# Study material
....
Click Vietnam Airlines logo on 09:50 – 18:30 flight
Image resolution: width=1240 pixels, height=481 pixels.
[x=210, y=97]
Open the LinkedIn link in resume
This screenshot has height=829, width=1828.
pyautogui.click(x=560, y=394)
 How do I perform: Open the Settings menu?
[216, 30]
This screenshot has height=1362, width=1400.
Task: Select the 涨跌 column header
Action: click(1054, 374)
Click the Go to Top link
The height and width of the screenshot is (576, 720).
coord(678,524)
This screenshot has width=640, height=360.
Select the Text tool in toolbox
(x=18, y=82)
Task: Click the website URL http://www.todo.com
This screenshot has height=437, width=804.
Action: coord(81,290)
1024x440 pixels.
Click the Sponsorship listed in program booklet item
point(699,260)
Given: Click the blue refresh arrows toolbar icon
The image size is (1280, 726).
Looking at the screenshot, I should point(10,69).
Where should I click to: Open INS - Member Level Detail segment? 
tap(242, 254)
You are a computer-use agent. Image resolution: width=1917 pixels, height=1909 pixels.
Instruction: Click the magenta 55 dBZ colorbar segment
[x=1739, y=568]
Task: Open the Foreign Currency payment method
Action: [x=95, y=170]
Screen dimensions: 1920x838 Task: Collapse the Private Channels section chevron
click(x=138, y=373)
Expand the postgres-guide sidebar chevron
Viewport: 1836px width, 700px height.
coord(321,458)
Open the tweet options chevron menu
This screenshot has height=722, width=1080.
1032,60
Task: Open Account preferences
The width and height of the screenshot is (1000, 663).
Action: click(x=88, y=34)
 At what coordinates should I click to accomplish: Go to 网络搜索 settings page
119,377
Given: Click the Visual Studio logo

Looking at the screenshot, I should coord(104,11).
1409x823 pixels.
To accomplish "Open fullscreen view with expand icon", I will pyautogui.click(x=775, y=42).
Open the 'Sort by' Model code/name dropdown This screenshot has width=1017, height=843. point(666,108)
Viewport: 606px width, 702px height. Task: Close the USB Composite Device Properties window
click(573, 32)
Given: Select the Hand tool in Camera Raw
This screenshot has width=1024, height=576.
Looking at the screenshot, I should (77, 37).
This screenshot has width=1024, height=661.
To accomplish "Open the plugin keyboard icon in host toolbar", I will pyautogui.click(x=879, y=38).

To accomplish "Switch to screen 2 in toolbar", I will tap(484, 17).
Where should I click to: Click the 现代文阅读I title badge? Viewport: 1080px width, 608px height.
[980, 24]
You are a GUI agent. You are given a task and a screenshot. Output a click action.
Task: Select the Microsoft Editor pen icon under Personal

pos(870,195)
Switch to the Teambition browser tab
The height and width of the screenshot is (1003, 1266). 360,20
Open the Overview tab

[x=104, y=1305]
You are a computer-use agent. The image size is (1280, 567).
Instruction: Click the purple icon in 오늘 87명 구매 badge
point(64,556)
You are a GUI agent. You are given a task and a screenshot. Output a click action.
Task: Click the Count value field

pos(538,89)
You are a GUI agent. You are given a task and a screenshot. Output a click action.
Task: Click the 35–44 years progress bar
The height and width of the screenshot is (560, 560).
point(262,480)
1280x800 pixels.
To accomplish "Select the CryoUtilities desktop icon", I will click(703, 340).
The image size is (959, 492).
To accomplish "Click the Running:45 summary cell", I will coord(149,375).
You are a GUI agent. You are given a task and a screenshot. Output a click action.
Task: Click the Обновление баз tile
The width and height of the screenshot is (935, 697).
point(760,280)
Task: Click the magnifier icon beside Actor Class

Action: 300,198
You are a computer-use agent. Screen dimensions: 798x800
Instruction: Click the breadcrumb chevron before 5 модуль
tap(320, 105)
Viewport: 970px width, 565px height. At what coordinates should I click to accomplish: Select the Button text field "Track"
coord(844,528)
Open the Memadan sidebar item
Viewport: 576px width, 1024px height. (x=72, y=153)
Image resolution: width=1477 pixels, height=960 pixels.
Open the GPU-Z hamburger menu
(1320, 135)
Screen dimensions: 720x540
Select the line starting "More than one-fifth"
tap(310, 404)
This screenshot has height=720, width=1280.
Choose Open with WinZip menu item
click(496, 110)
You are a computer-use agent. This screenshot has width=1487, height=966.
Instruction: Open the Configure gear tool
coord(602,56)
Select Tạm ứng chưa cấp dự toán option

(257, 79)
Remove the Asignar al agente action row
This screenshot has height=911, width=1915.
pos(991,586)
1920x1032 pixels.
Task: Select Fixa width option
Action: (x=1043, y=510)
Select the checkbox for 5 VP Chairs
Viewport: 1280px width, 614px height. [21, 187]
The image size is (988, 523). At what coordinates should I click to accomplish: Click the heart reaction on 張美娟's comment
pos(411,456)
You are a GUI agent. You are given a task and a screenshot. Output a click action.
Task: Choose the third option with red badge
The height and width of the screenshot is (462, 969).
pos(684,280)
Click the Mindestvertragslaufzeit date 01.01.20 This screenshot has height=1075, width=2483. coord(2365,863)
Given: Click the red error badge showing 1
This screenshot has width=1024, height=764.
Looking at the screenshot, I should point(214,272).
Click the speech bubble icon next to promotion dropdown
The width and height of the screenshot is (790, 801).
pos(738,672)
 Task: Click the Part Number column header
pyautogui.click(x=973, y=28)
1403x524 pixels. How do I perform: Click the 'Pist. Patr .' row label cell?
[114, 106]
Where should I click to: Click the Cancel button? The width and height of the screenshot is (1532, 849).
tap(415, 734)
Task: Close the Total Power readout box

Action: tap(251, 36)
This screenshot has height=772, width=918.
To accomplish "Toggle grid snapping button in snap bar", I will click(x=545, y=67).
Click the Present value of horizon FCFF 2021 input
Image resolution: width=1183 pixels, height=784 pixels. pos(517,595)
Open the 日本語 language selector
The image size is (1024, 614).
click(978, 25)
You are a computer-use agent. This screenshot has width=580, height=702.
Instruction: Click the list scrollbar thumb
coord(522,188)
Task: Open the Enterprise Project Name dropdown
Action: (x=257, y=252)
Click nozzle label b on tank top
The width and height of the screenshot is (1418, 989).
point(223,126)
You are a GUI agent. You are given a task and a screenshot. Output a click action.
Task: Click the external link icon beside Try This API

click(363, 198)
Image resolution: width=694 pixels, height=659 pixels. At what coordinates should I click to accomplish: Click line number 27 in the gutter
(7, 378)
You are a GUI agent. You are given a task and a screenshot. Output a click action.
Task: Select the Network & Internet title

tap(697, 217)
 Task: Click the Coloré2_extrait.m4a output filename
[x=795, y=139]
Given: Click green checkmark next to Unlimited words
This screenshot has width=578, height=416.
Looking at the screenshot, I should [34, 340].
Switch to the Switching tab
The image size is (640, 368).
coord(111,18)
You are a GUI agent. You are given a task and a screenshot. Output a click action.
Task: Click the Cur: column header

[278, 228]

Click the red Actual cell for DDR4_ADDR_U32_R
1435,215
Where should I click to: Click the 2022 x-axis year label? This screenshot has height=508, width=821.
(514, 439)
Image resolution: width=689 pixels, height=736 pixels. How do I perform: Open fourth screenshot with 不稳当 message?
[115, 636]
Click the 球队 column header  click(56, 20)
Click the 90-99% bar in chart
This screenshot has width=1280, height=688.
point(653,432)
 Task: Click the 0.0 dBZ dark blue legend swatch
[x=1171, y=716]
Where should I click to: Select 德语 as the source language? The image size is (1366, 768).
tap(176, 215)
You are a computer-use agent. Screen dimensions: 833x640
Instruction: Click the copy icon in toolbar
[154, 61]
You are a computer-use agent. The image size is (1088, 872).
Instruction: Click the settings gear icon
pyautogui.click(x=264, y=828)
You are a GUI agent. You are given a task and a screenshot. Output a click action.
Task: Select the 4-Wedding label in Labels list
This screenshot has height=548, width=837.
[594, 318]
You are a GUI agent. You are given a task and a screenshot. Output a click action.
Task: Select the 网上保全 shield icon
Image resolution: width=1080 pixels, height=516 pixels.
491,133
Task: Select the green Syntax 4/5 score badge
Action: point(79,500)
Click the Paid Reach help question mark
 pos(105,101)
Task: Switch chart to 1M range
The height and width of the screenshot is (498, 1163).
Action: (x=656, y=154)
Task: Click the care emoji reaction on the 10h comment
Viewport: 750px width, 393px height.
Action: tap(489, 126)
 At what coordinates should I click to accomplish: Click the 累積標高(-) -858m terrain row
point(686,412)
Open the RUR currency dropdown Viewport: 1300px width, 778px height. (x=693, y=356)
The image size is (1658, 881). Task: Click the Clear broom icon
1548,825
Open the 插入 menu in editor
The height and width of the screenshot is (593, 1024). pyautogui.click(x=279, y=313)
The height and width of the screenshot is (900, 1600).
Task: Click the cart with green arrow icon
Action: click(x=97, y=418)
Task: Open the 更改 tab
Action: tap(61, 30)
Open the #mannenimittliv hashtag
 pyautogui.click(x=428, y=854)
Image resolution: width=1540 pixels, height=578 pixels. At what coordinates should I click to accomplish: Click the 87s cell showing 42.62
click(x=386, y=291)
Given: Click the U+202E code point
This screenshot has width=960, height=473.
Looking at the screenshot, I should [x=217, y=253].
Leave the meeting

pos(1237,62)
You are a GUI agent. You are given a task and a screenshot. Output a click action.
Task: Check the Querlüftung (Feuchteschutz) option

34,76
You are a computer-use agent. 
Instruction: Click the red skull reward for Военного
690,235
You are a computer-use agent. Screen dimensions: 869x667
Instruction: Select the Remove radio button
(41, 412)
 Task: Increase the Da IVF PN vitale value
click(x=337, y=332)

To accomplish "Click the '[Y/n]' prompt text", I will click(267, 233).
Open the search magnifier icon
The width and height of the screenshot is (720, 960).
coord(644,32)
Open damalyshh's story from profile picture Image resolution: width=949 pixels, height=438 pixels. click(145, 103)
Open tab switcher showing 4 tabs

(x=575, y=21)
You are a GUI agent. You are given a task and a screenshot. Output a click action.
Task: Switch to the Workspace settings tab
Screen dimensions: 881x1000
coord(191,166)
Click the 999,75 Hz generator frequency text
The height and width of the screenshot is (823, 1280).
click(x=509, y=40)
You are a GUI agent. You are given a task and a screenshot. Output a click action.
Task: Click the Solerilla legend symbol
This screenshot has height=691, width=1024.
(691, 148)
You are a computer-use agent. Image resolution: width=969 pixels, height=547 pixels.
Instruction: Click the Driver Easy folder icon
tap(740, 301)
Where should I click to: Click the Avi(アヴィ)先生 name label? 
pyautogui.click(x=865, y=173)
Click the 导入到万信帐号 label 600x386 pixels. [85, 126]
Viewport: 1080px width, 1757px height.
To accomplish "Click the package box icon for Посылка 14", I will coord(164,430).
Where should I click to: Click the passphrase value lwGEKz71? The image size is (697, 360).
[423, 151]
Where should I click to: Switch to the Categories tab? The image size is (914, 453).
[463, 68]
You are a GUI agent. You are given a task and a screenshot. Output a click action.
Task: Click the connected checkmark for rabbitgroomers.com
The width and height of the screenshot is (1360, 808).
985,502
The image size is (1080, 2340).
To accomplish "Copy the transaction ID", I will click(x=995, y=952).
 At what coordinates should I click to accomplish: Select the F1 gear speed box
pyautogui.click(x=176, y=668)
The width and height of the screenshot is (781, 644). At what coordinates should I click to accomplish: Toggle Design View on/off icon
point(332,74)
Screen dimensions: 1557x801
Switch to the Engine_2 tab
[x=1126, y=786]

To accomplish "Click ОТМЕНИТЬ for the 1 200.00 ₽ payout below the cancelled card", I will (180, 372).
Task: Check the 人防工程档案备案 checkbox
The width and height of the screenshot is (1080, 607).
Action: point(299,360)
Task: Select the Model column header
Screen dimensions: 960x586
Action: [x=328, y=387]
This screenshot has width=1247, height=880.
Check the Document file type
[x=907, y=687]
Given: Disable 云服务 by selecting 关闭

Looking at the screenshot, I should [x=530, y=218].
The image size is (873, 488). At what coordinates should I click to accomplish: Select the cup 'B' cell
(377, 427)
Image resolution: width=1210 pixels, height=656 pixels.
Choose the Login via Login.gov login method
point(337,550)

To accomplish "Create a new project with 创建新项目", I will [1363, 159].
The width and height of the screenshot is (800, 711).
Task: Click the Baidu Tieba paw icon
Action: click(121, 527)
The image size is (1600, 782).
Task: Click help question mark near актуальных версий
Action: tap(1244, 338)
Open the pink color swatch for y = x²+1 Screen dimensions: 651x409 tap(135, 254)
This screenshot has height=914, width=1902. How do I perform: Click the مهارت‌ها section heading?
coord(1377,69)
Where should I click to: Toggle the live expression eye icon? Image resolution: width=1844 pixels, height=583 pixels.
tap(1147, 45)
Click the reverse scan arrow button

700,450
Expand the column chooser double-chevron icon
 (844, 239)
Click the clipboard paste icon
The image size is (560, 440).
....
# Instructions to follow
Lines from the top of the entries above to the line that contains "Task: Open Account preferences" should be set down exactly, please, with both ends kept and nothing added.

# Response to this exercise
Click Vietnam Airlines logo on 09:50 – 18:30 flight
Image resolution: width=1240 pixels, height=481 pixels.
[x=210, y=97]
Open the LinkedIn link in resume
This screenshot has height=829, width=1828.
pyautogui.click(x=560, y=394)
 How do I perform: Open the Settings menu?
[216, 30]
This screenshot has height=1362, width=1400.
Task: Select the 涨跌 column header
Action: click(1054, 374)
Click the Go to Top link
The height and width of the screenshot is (576, 720).
coord(678,524)
This screenshot has width=640, height=360.
Select the Text tool in toolbox
(x=18, y=82)
Task: Click the website URL http://www.todo.com
This screenshot has height=437, width=804.
Action: coord(81,290)
1024x440 pixels.
Click the Sponsorship listed in program booklet item
point(699,260)
Given: Click the blue refresh arrows toolbar icon
The image size is (1280, 726).
Looking at the screenshot, I should point(10,69).
Where should I click to: Open INS - Member Level Detail segment? 
tap(242, 254)
You are a computer-use agent. Image resolution: width=1917 pixels, height=1909 pixels.
Instruction: Click the magenta 55 dBZ colorbar segment
[x=1739, y=568]
Task: Open the Foreign Currency payment method
Action: [x=95, y=170]
Screen dimensions: 1920x838 Task: Collapse the Private Channels section chevron
click(x=138, y=373)
Expand the postgres-guide sidebar chevron
Viewport: 1836px width, 700px height.
coord(321,458)
Open the tweet options chevron menu
This screenshot has height=722, width=1080.
1032,60
Task: Open Account preferences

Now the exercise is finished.